Impact des outils numériques sur les conditions de travail

Classé dans la catégorie : Général

Plus que l’outil c'est son usage qui compte.

Depuis la fin des années 1990, les technologies de l’information et de la communication (TIC) se sont progressivement généralisées dans les entreprises. Ainsi, en 2013, 71,1% des salariés utilisaient déjà à un matériel informatique ou un réseau numérique dans son travail quotidien, soit une augmentation de 11,4 points depuis.

Ambivalence des outils numériques

Cet essor a bien sûr modifié en profondeur nos façons de travailler si bien que leur impact sur les conditions de travail fait débat. En effet tandis que certains experts mettent en avant le surcroît d’autonomie et de communication permis par ces outils, d’autres estiment qu’ils renforcent l’exposition des travailleurs à plusieurs risques psychosociaux comme, par exemple, le travail dans l’urgence, la surcharge informationnelle, le débordement de la vie professionnelle sur la vie privée.

Afin d’éclairer ce débat, les experts de la Direction de l'animation de la recherche, des études et des statistiques (DARES) du Ministère du Travail s’est plongée dans les nombreuses données recueillies par l’enquête Conditions de travail de 2013. Leur analyse aboutit à distinguer les situations vécues par cinq grands types d’utilisateurs des outils numériques : “les utilisateurs non connectés, les utilisateurs mobiles, les utilisateurs connectés peu intensifs, les utilisateurs connectés modérés et les utilisateurs connectés intensifs”. Cette typologie souligne que l’impact sur les conditions de travail diffère sensiblement selon les matériels et selon l’usage qui en est fait.

Le cas des travailleurs mobiles

Le cas des utilisateurs mobiles est, à cet égard emblématique. En effet, ces derniers, très fortement équipés en outils numériques sont tout à la fois ceux qui bénéficient le plus de l’effet “autonomie” et les plus exposés aux risques qui y sont associés. Ainsi, ils ont “plus de marges de manœuvre pour la réalisation de leurs tâches et l’organisation de leur travail” et “sont moins soumis à l’application stricte de consignes que les autres”. En revanche, “ils apportent plus souvent du travail à la maison ou sont plus souvent contactés en dehors de leurs heures de travail. Ce débordement d’horaires s’accompagne d’un débordement cognitif, les utilisateurs mobiles déclarant deux fois plus souvent penser à leur travail quand ils n’y sont pas.”

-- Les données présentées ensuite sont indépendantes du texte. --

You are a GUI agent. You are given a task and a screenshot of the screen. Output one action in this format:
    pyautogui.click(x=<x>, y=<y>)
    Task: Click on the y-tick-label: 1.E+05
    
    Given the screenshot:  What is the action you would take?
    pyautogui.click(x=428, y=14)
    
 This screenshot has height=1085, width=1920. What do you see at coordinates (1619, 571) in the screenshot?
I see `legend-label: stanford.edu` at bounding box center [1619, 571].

Les outils numériques ne seraient donc ni bons ni mauvais par essence. “Les outils d’information et de communication s’insèrent dans des formes d’organisation du travail et des contextes spécifiques à l’entreprise. Selon la stratégie de l’entreprise, un même outil numérique peut être utilisé pour atteindre des objectifs différents, par exemple comme outil de contrôle de l’activité ou comme outil collaboratif. L’usage d’un outil numérique peut donc avoir des effets bénéfiques sur l’activité et sur les conditions de travail. Mais cet usage est susceptible d’accroître les risques professionnels dans d’autres contextes”, notent les auteurs.

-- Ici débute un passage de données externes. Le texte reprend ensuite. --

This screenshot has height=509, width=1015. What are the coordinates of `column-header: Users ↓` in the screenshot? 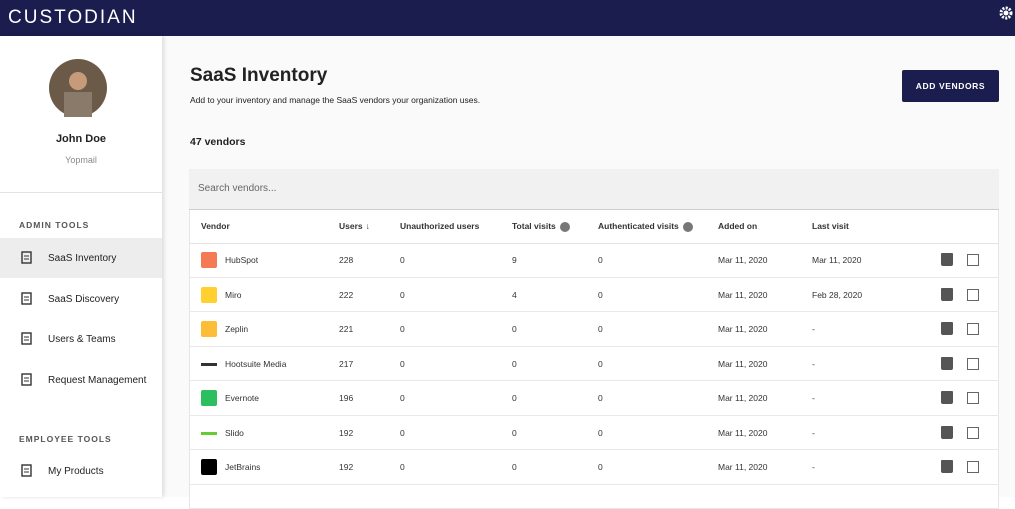 It's located at (354, 226).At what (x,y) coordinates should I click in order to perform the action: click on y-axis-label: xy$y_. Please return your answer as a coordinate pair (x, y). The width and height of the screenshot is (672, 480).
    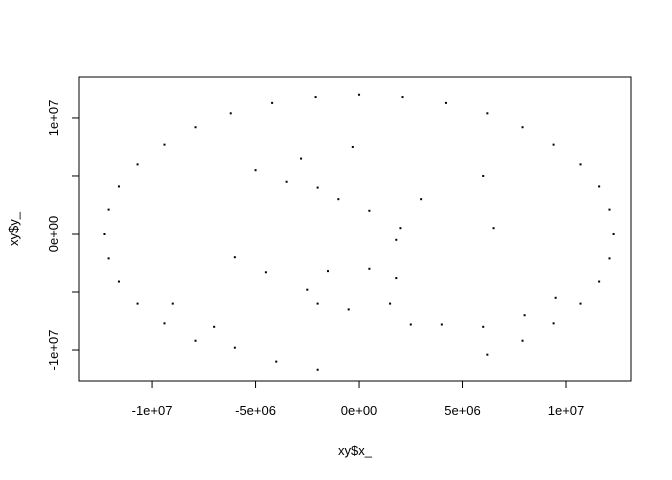
    Looking at the image, I should click on (14, 228). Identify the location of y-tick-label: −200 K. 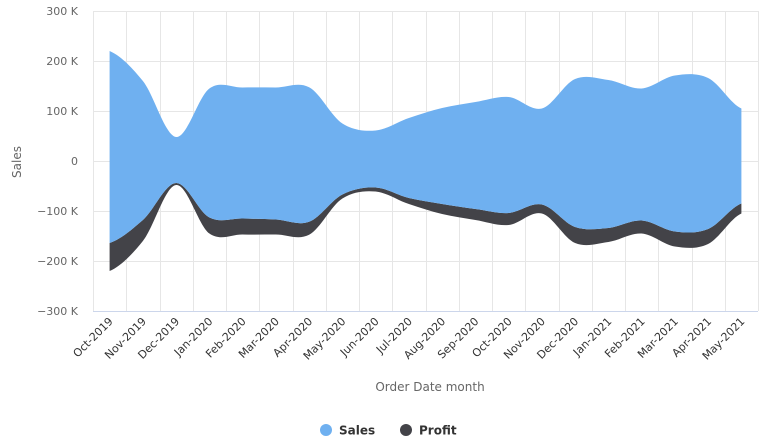
(58, 262).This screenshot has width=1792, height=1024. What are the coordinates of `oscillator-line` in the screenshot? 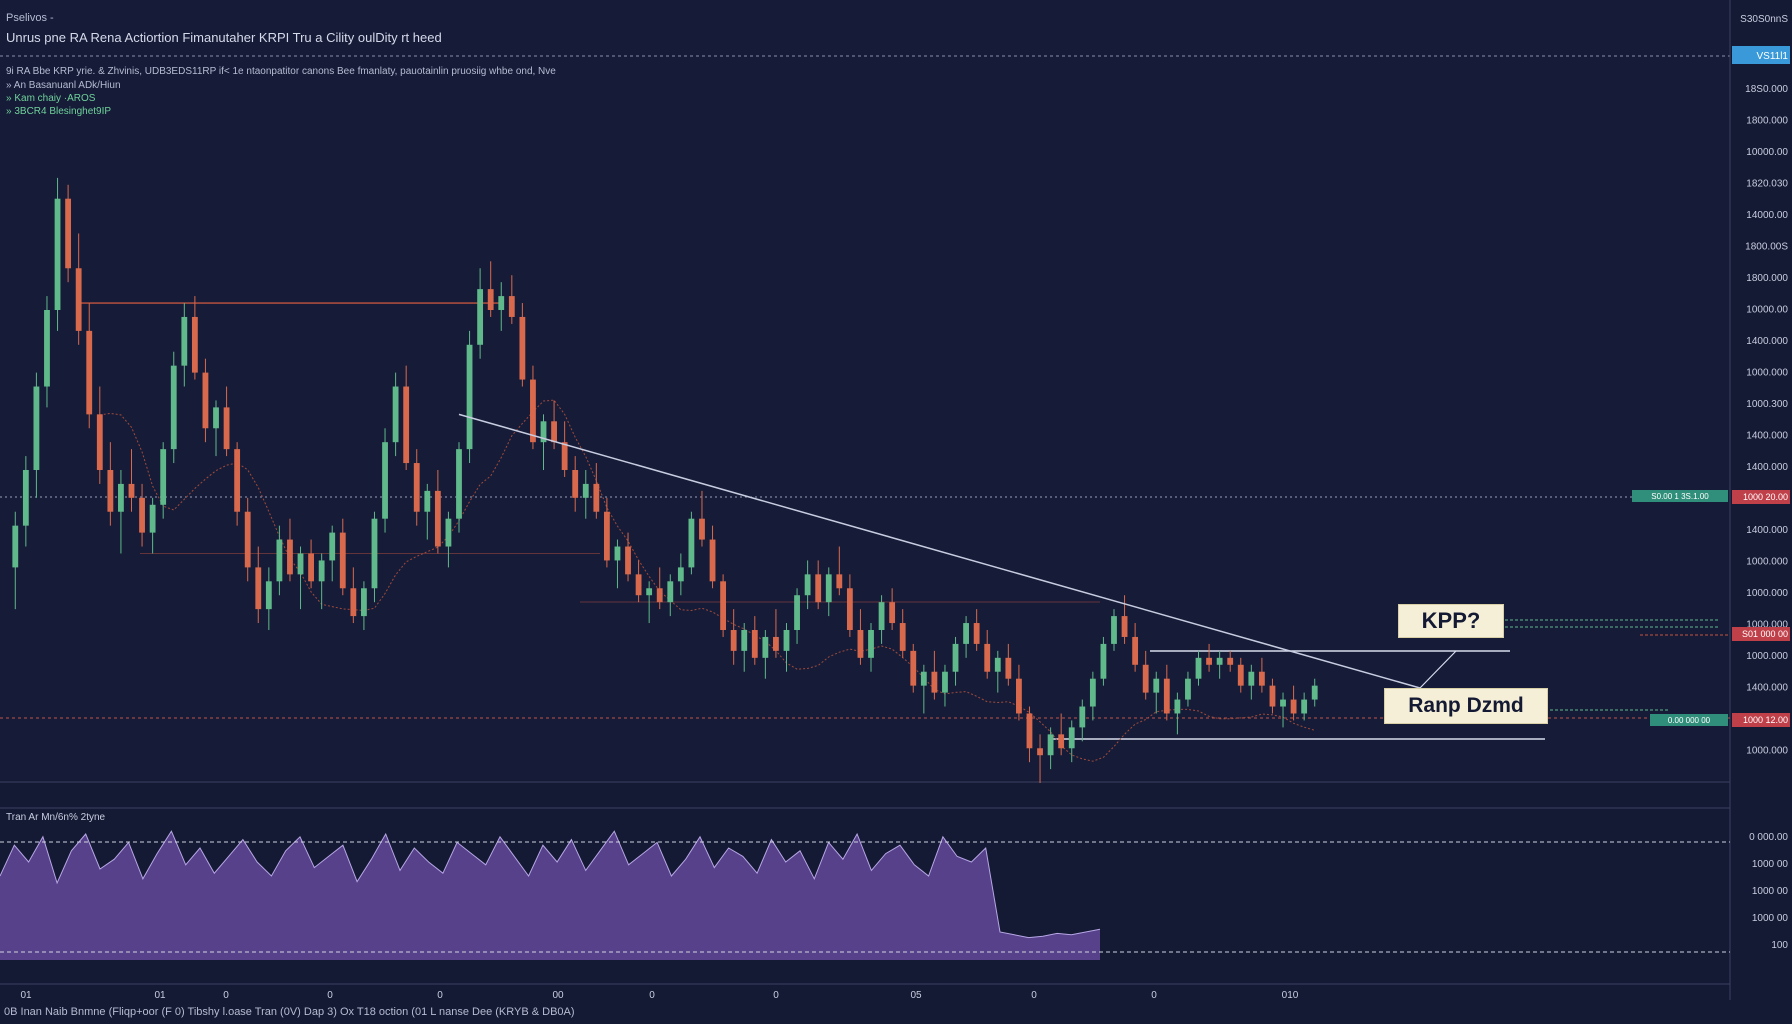 It's located at (550, 884).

L'évaluation des risques : une école du réel

Cette remarque ne constitue pas seulement un appel à dépasser l’opposition stérile entre technolâtres et technophobes. Elle a une portée plus vaste : dans l’évaluation des risques professionnels, il faut toujours se garder des jugements péremptoires, des a priori de toutes natures et des affirmations à caractère général et définitif. Ainsi, le recueil d’informations statistiques peut bien sûr éveiller l’attention et orienter l’action, mais il doit toujours être complété par une prise en compte fine de la situation spécifique de chaque entreprise et de chaque unité de travail. Évaluation et prévention des risques sont des écoles du réel.

Pour aller plus loin : “Quels liens entre les usages professionnels des outils numériques et les conditions de travail ?”, Dares Analyses n° 29, juin 2018.